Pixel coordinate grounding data
+ + + + +

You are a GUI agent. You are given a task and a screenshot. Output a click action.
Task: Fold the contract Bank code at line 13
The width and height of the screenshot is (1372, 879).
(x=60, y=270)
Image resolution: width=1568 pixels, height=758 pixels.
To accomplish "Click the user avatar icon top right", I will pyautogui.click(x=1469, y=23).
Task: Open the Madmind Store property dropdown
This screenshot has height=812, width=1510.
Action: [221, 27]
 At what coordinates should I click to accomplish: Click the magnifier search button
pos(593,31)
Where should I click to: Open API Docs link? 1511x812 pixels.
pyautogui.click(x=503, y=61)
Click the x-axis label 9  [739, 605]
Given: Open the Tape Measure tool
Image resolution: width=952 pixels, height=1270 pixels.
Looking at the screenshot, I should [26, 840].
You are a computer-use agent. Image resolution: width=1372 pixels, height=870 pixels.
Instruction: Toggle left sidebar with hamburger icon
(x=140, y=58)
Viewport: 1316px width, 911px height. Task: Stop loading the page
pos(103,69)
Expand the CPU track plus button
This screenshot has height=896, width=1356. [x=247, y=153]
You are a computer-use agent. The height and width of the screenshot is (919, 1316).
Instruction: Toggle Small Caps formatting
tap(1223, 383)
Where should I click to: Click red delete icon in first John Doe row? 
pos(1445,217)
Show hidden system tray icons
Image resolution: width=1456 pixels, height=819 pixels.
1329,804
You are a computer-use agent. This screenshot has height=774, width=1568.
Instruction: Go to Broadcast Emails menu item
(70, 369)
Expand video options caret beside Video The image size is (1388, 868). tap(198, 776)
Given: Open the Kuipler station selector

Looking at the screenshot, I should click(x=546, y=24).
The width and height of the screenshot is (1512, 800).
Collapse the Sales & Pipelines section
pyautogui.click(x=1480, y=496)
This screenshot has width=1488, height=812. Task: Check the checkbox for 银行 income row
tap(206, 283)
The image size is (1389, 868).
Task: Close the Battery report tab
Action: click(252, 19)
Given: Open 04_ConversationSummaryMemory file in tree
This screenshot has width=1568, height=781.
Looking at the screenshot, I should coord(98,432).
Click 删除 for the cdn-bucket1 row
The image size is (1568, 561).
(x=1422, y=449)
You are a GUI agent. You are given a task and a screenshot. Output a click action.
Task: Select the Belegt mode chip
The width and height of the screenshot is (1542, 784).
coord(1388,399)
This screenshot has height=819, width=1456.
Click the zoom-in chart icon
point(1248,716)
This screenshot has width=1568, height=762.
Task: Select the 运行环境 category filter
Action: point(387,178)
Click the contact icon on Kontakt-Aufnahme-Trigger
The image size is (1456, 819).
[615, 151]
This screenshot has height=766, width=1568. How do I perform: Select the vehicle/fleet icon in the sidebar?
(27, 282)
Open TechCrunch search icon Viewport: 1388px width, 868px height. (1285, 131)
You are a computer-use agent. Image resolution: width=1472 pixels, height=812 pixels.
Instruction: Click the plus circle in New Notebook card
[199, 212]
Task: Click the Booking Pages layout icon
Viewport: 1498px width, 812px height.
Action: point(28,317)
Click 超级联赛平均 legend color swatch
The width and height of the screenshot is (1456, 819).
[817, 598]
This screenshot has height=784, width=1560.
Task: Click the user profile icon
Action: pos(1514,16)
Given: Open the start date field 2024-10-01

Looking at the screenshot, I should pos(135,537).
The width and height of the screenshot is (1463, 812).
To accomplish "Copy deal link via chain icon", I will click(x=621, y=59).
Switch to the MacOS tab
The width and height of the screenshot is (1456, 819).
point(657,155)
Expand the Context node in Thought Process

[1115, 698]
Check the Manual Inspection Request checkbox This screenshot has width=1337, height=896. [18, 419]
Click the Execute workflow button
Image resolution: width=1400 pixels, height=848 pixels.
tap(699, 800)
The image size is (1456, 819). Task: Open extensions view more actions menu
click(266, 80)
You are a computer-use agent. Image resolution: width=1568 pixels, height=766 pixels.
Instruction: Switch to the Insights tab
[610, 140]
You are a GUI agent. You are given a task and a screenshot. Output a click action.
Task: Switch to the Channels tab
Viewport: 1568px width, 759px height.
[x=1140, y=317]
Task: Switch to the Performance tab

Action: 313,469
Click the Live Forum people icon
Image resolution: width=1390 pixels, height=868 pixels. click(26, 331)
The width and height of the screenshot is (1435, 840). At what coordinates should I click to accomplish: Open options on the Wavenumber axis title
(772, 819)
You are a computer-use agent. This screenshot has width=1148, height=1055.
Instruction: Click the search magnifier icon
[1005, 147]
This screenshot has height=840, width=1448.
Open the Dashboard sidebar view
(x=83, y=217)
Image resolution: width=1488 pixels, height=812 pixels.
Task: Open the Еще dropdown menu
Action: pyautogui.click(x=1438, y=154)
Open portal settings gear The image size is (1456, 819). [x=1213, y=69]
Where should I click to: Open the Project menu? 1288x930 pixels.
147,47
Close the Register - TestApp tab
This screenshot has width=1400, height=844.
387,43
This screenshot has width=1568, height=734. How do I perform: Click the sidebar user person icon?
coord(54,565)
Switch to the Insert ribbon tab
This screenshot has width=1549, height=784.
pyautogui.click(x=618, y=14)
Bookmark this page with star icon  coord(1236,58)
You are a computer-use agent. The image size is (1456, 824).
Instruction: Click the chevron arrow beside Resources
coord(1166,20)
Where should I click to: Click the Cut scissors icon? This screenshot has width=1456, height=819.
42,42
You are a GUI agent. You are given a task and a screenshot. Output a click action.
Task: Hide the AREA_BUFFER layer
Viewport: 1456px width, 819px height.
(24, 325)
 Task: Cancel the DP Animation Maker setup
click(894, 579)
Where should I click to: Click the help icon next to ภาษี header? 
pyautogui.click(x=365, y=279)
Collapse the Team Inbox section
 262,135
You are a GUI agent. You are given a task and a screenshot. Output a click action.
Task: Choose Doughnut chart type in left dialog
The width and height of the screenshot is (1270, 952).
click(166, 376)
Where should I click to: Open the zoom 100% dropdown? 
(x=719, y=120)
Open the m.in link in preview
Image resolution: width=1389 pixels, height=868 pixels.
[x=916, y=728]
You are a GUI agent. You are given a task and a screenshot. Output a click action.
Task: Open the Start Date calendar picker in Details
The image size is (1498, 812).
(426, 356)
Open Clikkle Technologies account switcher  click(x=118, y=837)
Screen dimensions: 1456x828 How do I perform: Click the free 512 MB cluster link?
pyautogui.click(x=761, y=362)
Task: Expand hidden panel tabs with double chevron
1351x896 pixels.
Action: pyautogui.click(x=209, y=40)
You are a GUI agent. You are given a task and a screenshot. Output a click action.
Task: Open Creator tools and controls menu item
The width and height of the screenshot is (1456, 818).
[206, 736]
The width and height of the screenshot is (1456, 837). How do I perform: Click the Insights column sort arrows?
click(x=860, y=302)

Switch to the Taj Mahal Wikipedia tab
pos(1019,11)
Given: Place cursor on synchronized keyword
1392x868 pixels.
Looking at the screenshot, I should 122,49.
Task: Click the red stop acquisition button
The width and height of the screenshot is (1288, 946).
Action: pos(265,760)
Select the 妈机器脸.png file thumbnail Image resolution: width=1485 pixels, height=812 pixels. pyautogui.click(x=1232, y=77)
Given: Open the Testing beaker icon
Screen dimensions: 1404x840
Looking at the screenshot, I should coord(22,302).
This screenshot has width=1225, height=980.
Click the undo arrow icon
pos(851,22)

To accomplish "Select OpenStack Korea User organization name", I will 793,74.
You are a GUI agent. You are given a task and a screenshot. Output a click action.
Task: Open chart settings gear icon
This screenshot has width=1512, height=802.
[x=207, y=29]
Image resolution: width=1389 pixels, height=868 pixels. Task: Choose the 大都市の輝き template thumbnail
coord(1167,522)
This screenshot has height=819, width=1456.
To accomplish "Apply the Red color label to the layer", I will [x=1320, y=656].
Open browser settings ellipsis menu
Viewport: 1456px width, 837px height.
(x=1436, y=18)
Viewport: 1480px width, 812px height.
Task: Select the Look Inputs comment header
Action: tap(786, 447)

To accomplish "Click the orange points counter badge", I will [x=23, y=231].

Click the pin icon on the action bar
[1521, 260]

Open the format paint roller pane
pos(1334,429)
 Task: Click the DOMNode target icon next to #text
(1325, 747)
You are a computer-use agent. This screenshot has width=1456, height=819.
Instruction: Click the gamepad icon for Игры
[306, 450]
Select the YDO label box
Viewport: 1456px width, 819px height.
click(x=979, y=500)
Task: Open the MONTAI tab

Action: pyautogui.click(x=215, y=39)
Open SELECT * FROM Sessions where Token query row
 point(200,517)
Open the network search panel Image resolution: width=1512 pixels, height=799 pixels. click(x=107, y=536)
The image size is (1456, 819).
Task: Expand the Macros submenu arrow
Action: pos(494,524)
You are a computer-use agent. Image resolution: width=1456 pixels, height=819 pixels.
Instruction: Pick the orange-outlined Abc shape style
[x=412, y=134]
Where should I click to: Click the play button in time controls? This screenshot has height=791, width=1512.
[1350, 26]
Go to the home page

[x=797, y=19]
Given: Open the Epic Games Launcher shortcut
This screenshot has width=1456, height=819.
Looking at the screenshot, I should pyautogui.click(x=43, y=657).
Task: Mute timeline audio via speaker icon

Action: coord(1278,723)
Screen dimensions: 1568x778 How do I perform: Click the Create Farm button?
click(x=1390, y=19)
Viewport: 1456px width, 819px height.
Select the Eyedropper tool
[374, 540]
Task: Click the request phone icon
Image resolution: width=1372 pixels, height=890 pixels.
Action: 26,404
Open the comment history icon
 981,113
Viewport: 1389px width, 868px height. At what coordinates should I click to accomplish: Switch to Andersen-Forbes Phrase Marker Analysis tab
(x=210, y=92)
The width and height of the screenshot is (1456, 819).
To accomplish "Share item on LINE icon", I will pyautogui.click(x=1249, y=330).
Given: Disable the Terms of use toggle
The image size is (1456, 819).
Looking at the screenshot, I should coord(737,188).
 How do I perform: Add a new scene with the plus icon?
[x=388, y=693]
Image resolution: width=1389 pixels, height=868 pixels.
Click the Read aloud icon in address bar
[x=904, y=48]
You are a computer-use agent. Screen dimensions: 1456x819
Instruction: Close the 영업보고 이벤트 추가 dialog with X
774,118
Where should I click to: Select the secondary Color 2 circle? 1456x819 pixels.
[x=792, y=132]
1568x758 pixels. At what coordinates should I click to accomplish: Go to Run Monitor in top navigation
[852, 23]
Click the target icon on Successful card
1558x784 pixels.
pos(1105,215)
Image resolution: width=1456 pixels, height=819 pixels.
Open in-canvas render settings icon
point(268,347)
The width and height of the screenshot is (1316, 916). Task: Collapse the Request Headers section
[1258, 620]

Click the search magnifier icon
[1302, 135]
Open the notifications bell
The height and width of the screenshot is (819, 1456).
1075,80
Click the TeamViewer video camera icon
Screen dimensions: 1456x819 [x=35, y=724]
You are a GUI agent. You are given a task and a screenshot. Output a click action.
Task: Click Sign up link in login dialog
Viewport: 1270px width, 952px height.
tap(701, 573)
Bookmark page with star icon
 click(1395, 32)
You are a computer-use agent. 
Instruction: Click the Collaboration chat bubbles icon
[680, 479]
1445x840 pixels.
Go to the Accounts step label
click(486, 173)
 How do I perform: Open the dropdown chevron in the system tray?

+ + + + +

→ **Exercise details**
Where the string "gear" occurs in the data, return the whole line.

→ **Answer section**
Open portal settings gear The image size is (1456, 819). [x=1213, y=69]
Task: Open chart settings gear icon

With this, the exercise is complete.